I remember hearing the name, but no clue who he really was.
So I am assuming it was not the jock of the same name who was big on the east coast….as in a west coast impersonator. That would take nerve with such a non generic name.
Jason, I find no evidence to support THE John Records Landecker ever venturing out West in his radio career. Here’s his Wikipedia bio:
Landecker was born in Michigan. His father, Werner Landecker, was a German Jewish refugee. His mother, Marjorie Records, was a “farm girl from Indiana”. Landecker began his radio career while in high school at a station in Ann Arbor, Michigan (WOIA-FM/WOIB-AM, now respectively WWWW-FM and WLBY).
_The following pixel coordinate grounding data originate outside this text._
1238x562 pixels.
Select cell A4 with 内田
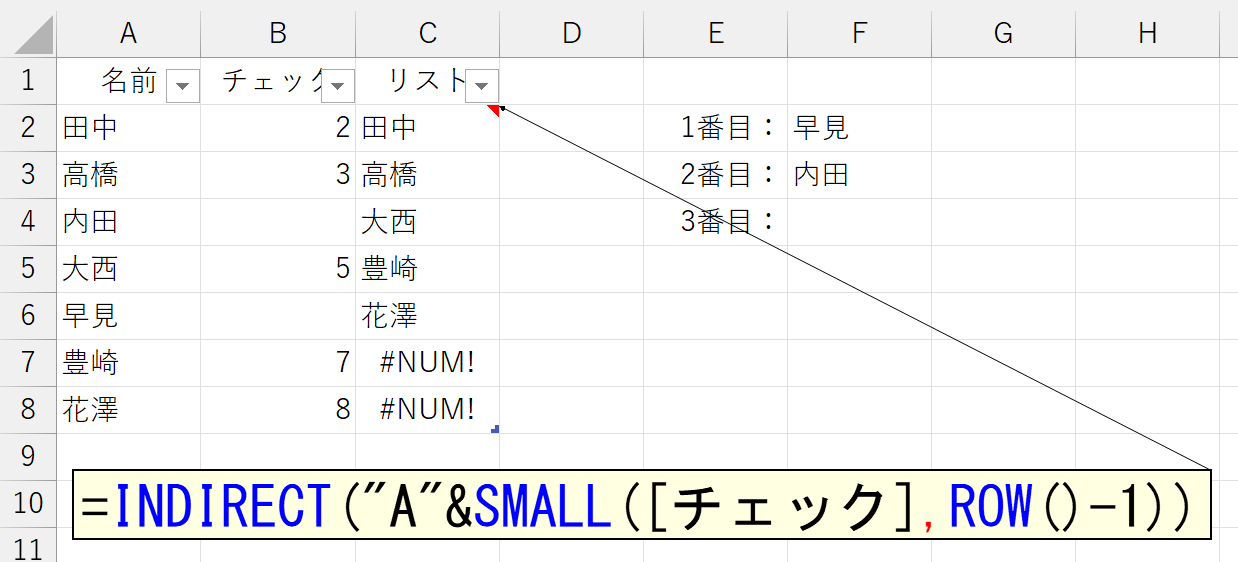pos(128,222)
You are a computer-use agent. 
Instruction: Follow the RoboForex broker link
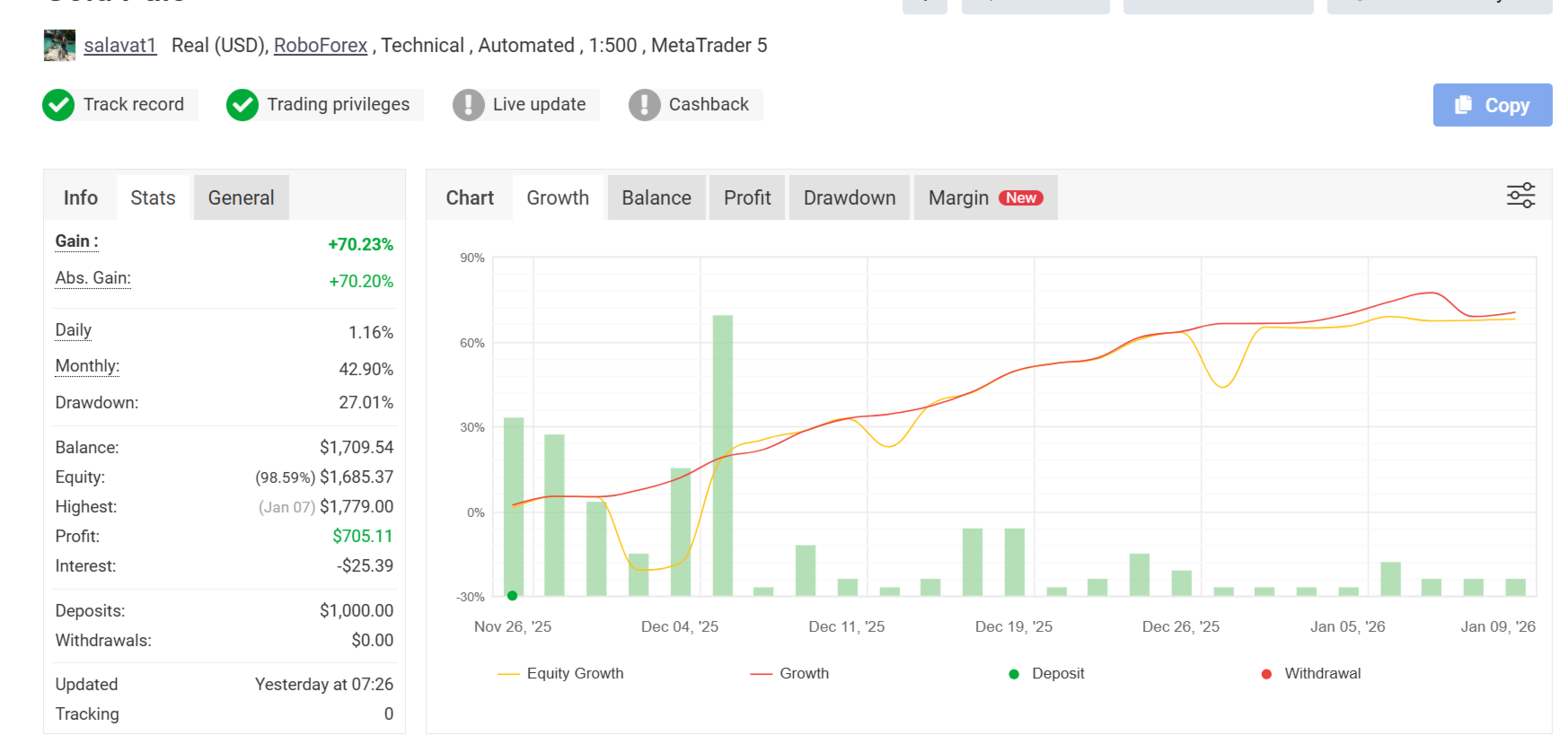point(321,46)
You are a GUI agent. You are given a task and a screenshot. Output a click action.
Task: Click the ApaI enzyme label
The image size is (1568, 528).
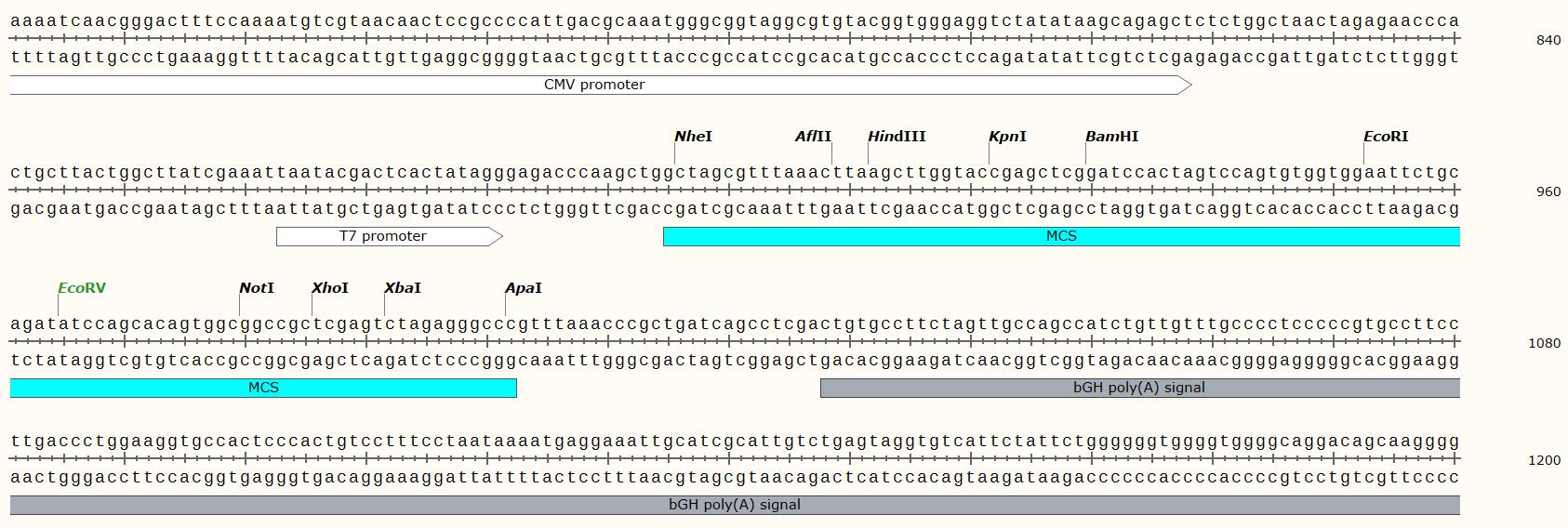pos(524,288)
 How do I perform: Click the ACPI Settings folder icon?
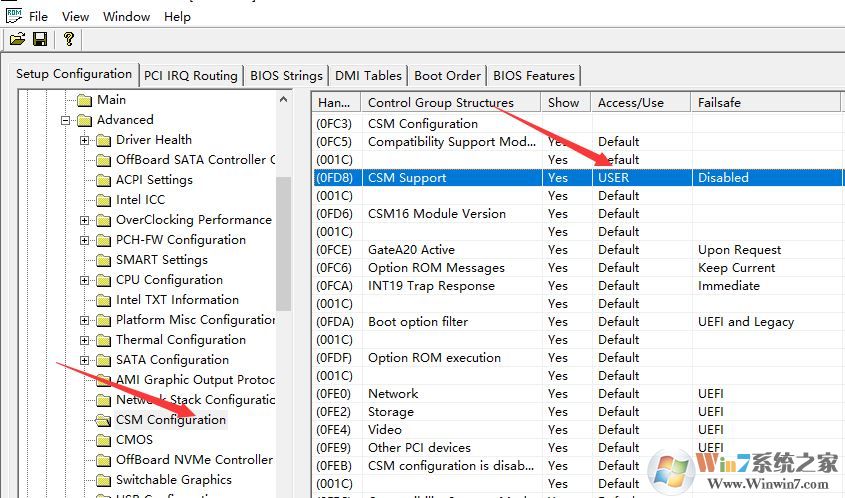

He attended Michigan State University, working at stations in Lansing (WILS) and Philadelphia (WIBG, now WNTP) before becoming the evening jock on the 50,000 watt WLS 890 which broadcast from Chicago, Illinois in 1972. The powerful WLS clear channel signal reached across 38 states after sundown, giving Landecker ratings that are unheard of in this day. In 1981 Landecker left Chicago for a stint on CFTR 680 in Toronto, Ontario. Landecker returned to Chicago radio in 1984 on rocker WLUP 97.9 and WAGO (now WCFS-FM) 105.9. Landecker returned to WLS in 1985 and remained there until WLS switched to an all-talk format in 1989.
After spending time in Cleveland at WPHR, 107.9 (now WENZ), he returned to Chicago in 1993, beginning a ten-year run on Oldies 104.3 WJMK where he was the morning drive D.J. until 2003. While on WJMK, his show received the Achievement in Radio award of “Best Morning Show in Chicago” in 1997, and Radio and Records Award of “Best Oldies Morning Show in America” in 2001 and 2002. In 2006 Landecker started on True Oldies 94.7 WZZN (now WLS-FM) in Chicago where he was the weekday afternoon D.J. from 3-7pm until October 10, 2007.
Right Mike – must have been some TNT short-time announcer using the air name of ‘Records’ just to be funny…
Mike and I worked together at AM 1400 back in 1981; wish we had pictures…
KTNT was a good station. I miss that style of local radio. It was a “full service” station.